:: Supplied records ::
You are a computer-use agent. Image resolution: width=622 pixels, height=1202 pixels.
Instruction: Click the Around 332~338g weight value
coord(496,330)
:::
:: Supplied records ::
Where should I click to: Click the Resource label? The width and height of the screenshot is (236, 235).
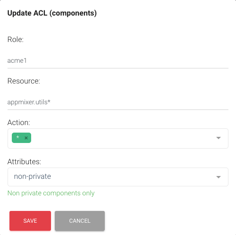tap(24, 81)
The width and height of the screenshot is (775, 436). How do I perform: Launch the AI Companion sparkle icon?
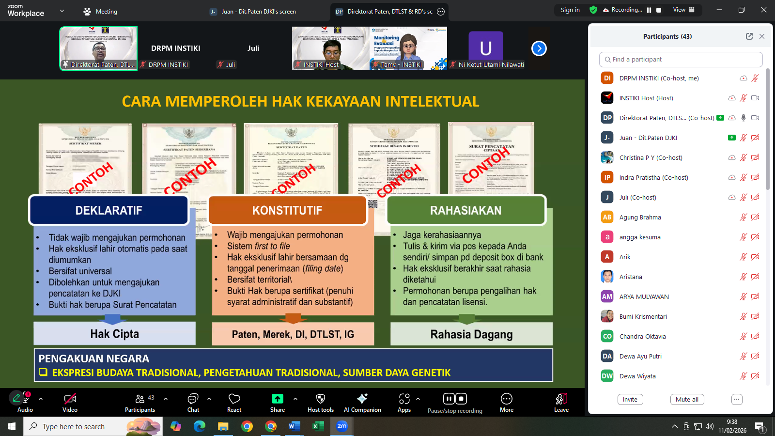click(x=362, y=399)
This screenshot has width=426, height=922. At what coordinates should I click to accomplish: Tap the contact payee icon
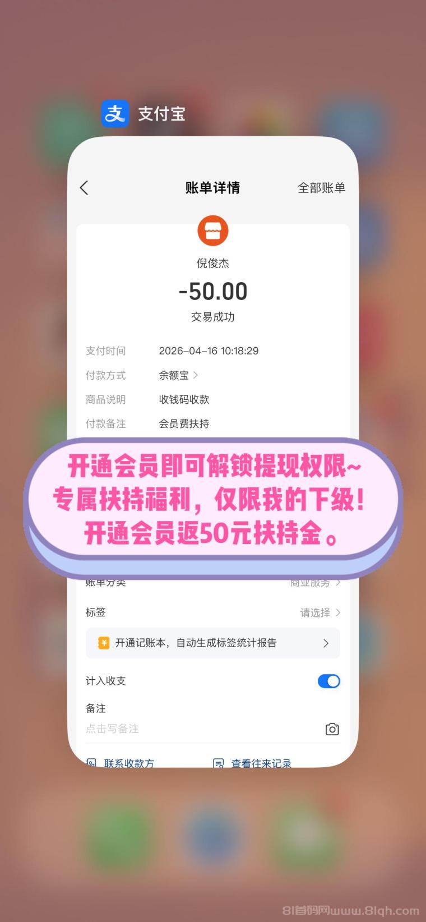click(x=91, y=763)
:::
:: Supplied records ::
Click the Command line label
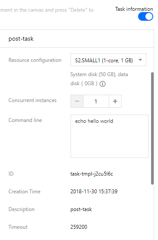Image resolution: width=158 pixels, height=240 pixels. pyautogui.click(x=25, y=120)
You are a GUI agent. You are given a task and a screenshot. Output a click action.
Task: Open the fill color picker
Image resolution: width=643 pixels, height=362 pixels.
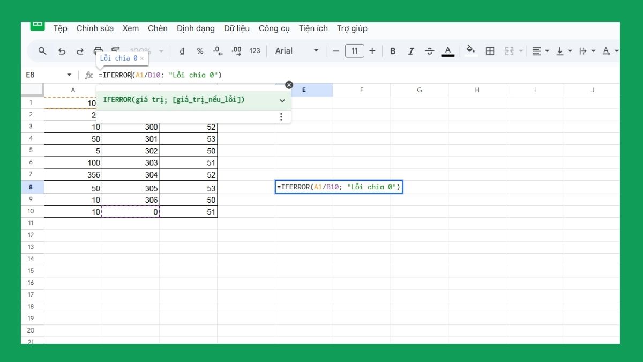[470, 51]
:::
• _Aim of the exercise_:
Can you rescale the records from the line with "You are a computer-use" up to and including the line with "coord(496,330)", writing those lines out again with the requests included? Multiply each coordinate in the answers by 0.95 and round to whole numbers, halves up, leaving the numbers in the requests unchanged.

• _Response_:
You are a computer-use agent. Image resolution: width=622 pixels, height=1202 pixels.
Instruction: Click the Around 332~338g weight value
coord(471,314)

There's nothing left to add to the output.